Functional neuroimaging at different disease stages reveals distinct phases of neuroplastic changes in amyotrophic lateral sclerosis

K Kollewe 1, TF Münte 2, 3, A Samii 4, R Dengler 1, B Mohammadi 1, 4
  • 1MHH, Neurologie, Hannover, Deutschland
  • 2Otto-von-Guericke-Universität, Magdeburg, Deutschland
  • 3Center for Behavioral Brain Sciences, Magdeburg, Deutschland
  • 4International Neuroscience Institute, CNS-LAB, Hannover, Deutschland

Introduction:

Amyotrophic lateral sclerosis (ALS) is a neurodegenerative disorder involving upper and lower motor neurons with a progressive limb and/or bulbar muscular weakness and wasting. A suitable method to gain insight to the dynamics of neurodegeneration and possible compensatory processes is functional imaging. Previous functional magnetic resonance imaging (fMRI) studies have revealed increased activation in ALS patients but have not analyzed fMRI changes in relation to disease stage. To assess the time course of changes in fMRI patterns and their potential contribution to the understanding of ALS pathophysiology,

Methods:

Two groups were investigated using BOLD-fMRI, while they performed a blocked motor task (finger flexion and extension of fingers in the right hand against rest). Imaging was performed in a 3T system. fMRI data were analyzed with Brain Voyager QX. We investigated a total of 22 patients with ALS, who fulfilled the diagnostic criteria for probable or definite ALS according to the revised El Escorial criteria of the World Federation of Neurology and matched control participants while they performed a blocked motor task. Medical Research Council (MRC) scale was used for evaluation of muscle strength. Grip strength of the right hand was evaluated using Martin-Type Squeeze Dynamometer (Vigorimeter, Martin, Tüblingen, Germany). Patients were assigned to three groups according to whether they had no (MRC grade 5), mild (MRC 4), or marked (MRC 3) weakness of the examined right hand.

Results:

Significant activations were seen in primary motor and premotor cortex, somatosensory cortex, supplementary motor area and subcortical areas in all groups.

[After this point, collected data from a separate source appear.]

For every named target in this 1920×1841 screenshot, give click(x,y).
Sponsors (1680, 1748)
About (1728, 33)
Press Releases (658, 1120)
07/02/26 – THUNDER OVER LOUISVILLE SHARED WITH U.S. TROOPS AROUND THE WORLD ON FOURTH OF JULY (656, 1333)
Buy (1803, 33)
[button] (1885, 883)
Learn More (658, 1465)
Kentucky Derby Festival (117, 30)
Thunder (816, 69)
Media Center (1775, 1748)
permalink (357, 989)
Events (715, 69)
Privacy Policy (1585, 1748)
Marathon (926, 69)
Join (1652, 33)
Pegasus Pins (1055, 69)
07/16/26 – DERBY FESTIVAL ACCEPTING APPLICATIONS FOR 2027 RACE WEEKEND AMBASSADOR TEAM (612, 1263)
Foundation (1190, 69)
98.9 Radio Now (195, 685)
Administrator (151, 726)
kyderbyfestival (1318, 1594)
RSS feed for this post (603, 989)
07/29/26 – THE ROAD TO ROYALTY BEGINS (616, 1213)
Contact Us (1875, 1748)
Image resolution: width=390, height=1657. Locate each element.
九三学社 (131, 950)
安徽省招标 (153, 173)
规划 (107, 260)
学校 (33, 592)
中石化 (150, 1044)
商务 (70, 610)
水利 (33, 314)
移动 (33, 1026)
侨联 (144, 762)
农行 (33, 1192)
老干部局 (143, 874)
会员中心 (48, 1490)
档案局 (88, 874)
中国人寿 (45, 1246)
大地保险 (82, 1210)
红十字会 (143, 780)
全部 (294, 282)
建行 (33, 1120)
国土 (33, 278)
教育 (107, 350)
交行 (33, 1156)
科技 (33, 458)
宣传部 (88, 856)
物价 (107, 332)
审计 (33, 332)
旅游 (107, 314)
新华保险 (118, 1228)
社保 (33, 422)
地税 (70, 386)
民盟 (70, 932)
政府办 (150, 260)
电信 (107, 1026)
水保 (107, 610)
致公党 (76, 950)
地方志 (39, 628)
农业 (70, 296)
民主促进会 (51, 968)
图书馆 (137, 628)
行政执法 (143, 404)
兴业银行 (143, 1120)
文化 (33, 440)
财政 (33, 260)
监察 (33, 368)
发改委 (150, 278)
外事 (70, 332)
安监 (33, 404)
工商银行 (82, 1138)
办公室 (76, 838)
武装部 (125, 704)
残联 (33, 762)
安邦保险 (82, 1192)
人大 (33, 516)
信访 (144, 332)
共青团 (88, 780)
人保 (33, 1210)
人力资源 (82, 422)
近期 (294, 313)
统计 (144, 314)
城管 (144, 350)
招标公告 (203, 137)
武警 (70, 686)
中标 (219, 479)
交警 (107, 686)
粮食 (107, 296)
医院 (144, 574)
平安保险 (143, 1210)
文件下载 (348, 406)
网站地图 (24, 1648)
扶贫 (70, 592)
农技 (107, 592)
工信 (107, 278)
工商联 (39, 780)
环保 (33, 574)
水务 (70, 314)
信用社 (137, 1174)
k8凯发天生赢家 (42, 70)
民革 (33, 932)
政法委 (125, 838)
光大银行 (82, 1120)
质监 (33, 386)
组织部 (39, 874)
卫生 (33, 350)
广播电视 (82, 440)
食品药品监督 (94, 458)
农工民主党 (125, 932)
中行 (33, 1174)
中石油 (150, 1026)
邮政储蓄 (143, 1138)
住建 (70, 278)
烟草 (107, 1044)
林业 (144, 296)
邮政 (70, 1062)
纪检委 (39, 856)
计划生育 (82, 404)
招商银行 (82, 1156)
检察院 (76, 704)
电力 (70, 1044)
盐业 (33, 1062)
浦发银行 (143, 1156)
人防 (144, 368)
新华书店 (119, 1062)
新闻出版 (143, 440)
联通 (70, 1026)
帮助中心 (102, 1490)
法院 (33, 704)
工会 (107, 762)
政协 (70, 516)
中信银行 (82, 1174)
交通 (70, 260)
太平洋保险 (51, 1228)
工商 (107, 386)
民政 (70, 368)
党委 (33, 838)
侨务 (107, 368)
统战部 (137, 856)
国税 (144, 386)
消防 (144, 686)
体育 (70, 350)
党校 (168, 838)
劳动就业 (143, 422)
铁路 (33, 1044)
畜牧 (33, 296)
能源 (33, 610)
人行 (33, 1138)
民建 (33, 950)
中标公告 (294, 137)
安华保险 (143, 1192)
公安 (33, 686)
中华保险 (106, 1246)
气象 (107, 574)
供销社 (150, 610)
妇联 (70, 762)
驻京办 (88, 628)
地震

The size of the activated area in the contralateral sensorimotor cortex was increased to a similar degree in all three ALS groups compared to control participants irrespective of weakness on clinical examination. Whereas movement related signal change and beta weights extracted from the activated cluster were unchanged relative to controls in ALS patients with no weakness, a marked decrease of these parameters was seen in patients with weakness.

Conclusion:

Two distinct stages of neuroplastic changes could be identified in ALS (first: increase of the activated area in contralateral sensorimotor cortex; second: reduction of signal change and beta weights with increasing weakness). In light of the pertinent neuropathological and electrophysiological literature, the increase of the activated brain areas appears to reflect a decreased intracortical inhibition early in the disease. Over the course of the disease and with increasing weakness, the signal change in the activated areas is reduced which might be related to cell loss of pyramidal cells. In addition, increased activation of ipsilateral sensorimotor cortex likely reflects reduced transcallosal inhibition.